▶ **Brief**
Would you please print exactly the lines that run from the one with "You are a computer-use" to the last line of the data, both included, without any pictures?

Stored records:
####################
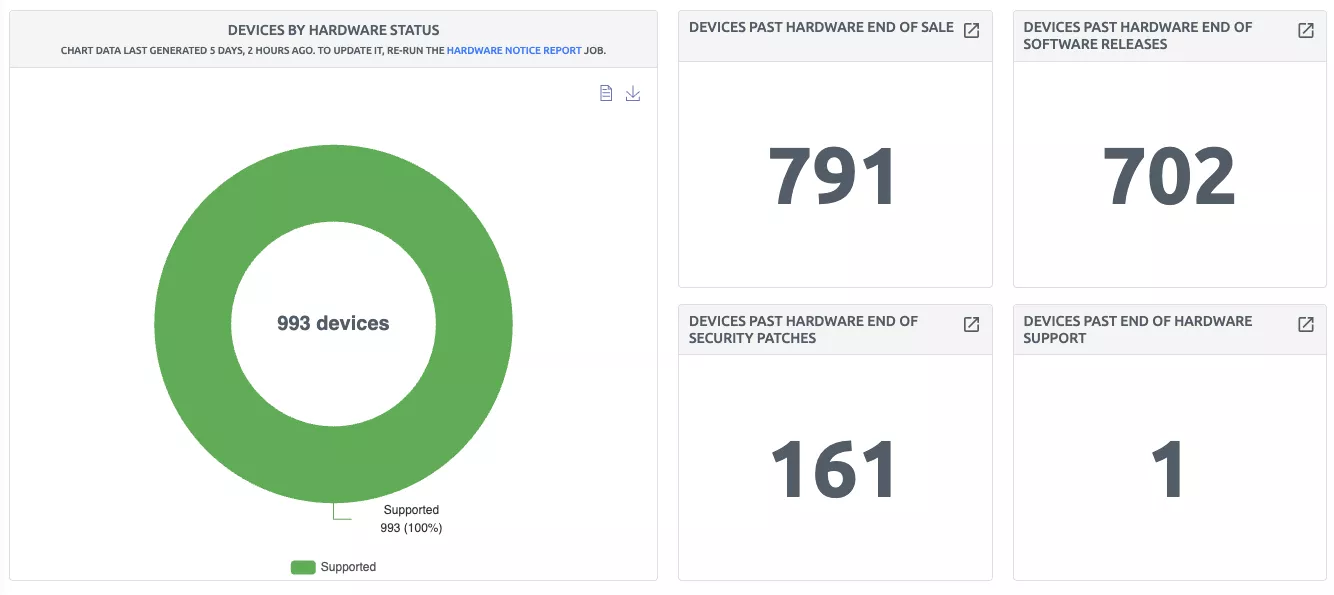The image size is (1334, 595).
Task: Click the Supported 993 (100%) data label
Action: pyautogui.click(x=411, y=518)
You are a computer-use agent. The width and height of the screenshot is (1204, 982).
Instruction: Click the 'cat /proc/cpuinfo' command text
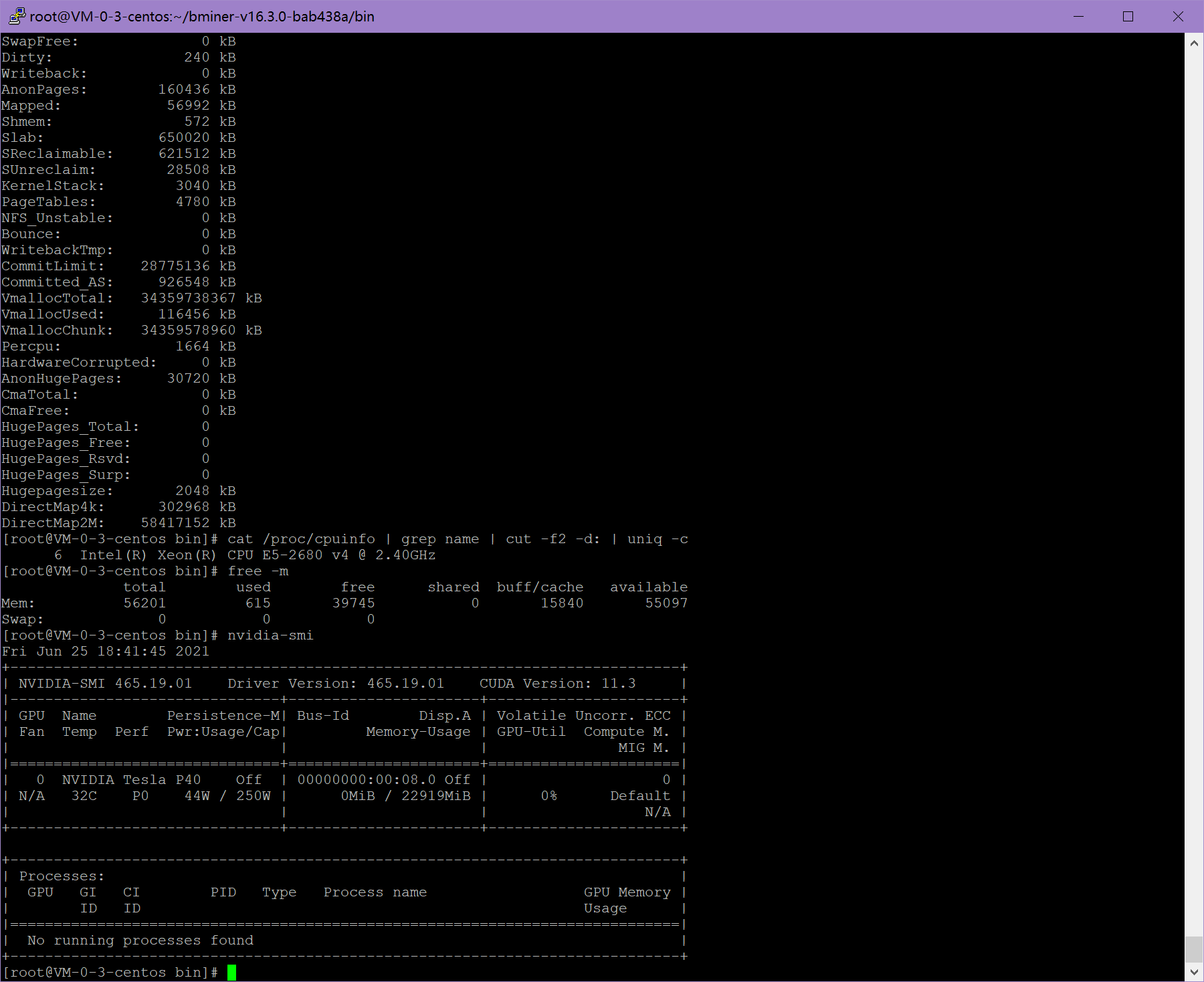click(301, 538)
####################
▶ **Response to this task**
You are a computer-use agent. The width and height of the screenshot is (1204, 982).
Instruction: Click the 'cat /proc/cpuinfo' command text
click(301, 538)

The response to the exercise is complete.